Dear Friends,

I want to let you know that this week Christ Church Cathedral is in arbitration with QuadReal regarding the annual payment under the long-standing density agreement between the Cathedral and QuadReal.

The arbitration hearing is taking place Monday through Friday of this week, from 9:00 a.m. to 5:00 p.m. each day. After the hearing concludes, the three-member panel of arbitrators will render a decision. We have been told that this could come anywhere from within two weeks to within two months.

The purpose of the arbitration is to determine the annual payment for the new twenty-year period running from October 1, 2024 to October 1, 2044. For the previous period, that annual payment was $300,000. The new level will now be set through this arbitration process.

By agreement with the Diocese, this annual payment is received each October and placed in the Cathedral’s Heritage Building Fund, where it is held in the Diocesan Consolidated Trust Fund.
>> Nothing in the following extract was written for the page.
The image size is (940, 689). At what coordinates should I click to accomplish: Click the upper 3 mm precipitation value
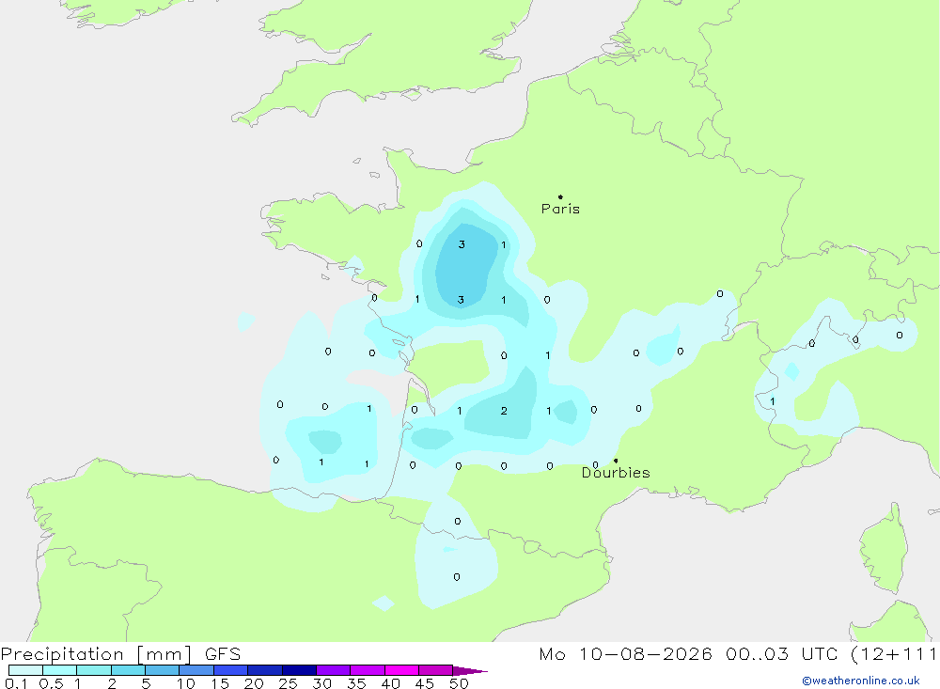click(x=462, y=244)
These funds support major infrastructure, building maintenance, and building improvement, and also help the Cathedral meet important operational needs.
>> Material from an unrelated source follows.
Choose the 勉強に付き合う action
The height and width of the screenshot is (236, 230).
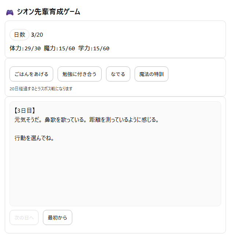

This process is part of the Cathedral’s responsibility to steward well the resources entrusted to us. It matters a great deal for the Cathedral’s financial future. For many years now, the Cathedral has operated with a structural deficit. In plain terms, our ordinary annual revenue has not been enough to meet our ordinary annual expenditures, and so each year funds have had to be transferred from reserves in order to balance the budget. Our most recent budget projections put that structural deficit at approximately $800,000 per year.

At the same time, whatever the outcome of this arbitration, it will not remove the ongoing need for the Cathedral to grow its ordinary revenue and strengthen its long-term financial life. We will still need to raise support through donations, bequests, and grants in order to fund the ministry and mission of this place. That includes the daily and weekly life of the Cathedral: ministry through the Maundy Café, the cost of music and singers, and the many other things that make possible our worship, service, and witness in the heart of the city.

In other words, this arbitration is important, but it is not the whole story. A favourable outcome will help us significantly, but it will not remove the need for faithful giving, careful stewardship, and the long work of building a stronger and more sustainable financial future..

Please keep this process, and all involved in it, in your prayers. And please continue to pray for Christ Church Cathedral, that we may be faithful stewards of what has been entrusted to us, and strong and generous in the work God has given us to do.